## Seu objetivo
No trecho sobre a teoria do Estado de Bakunin, qual classe dominante a capacidade estrutural do Estado tem condições de criar?

## Trecho do texto
Novamente, é possível constatar a acuidade e a atualidade da teoria do Estado de Bakunin.[1] Nesta conjuntura, ela pode ser utilizada, dentre outras coisas, para subsidiar análises críticas à corrupção e apontar saídas aos dilemas surgidos em relação ao Estado brasileiro.
Segundo sustenta Bakunin, o Estado, este instrumento das classes dominantes, funciona sob uma determinada lógica, inscreve historicamente determinadas regras em sua estrutura, em relação às quais a ação humana possui severos limites. É essa capacidade estrutural que possui condições de criar uma das classes dominantes, a burocracia, que, em geral, concerta-se com outras para oprimir e explorar os trabalhadores e adapta-se às regras forjadas institucionalmente muito mais do que as modifica. Para o revolucionário russo, não se trata de sustentar um estruturalismo determinista, mas de assumir que, nas relações sociais que se dão na institucionalidade do Estado, a probabilidade de sua estrutura, de sua lógica e do sistema historicamente forjado determinarem a ação da burocracia é imensamente maior do que os movimentos em sentido contrário.

## Material de origem

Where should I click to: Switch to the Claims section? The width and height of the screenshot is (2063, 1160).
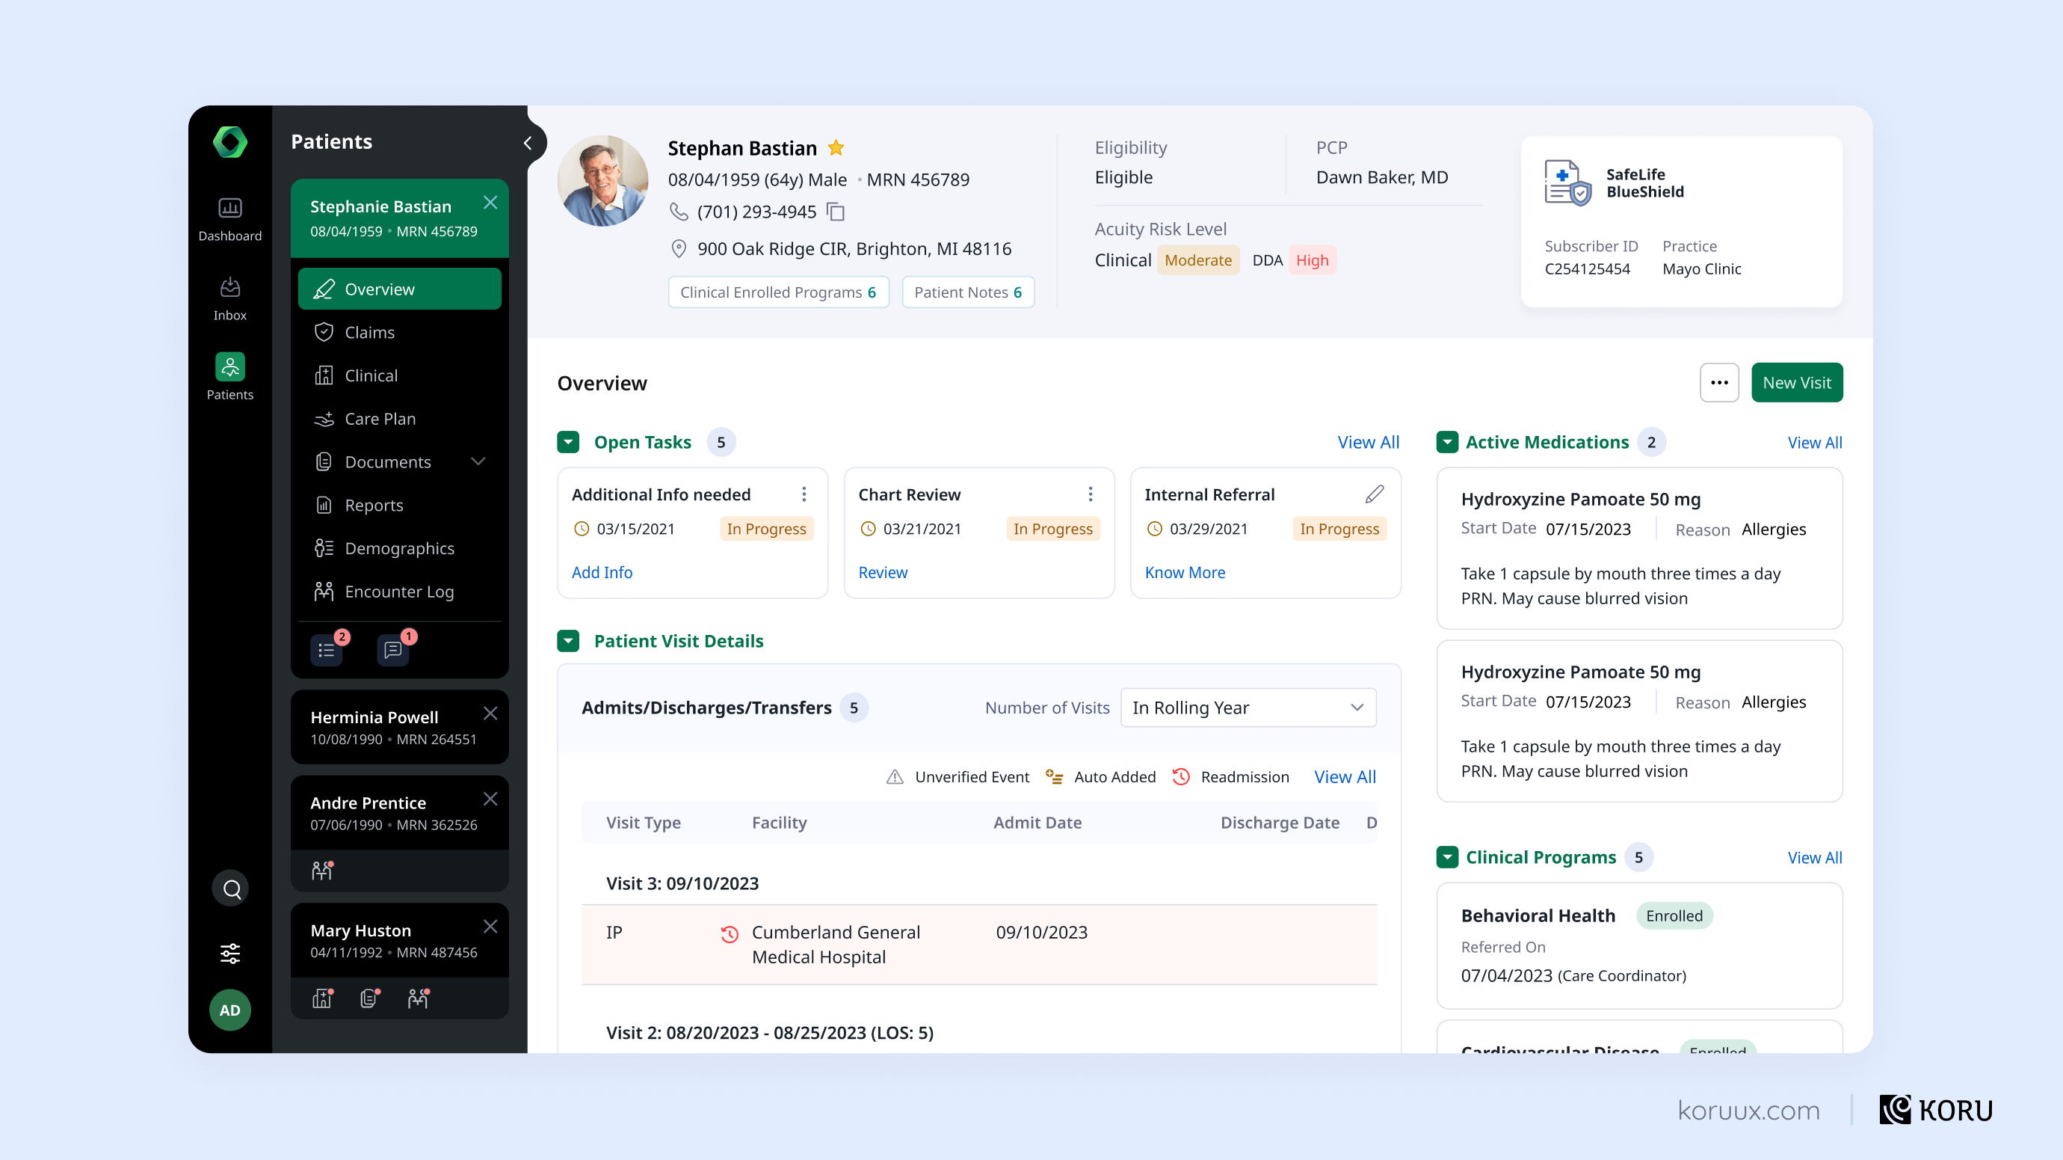tap(369, 332)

## Resposta completa
A burocracia.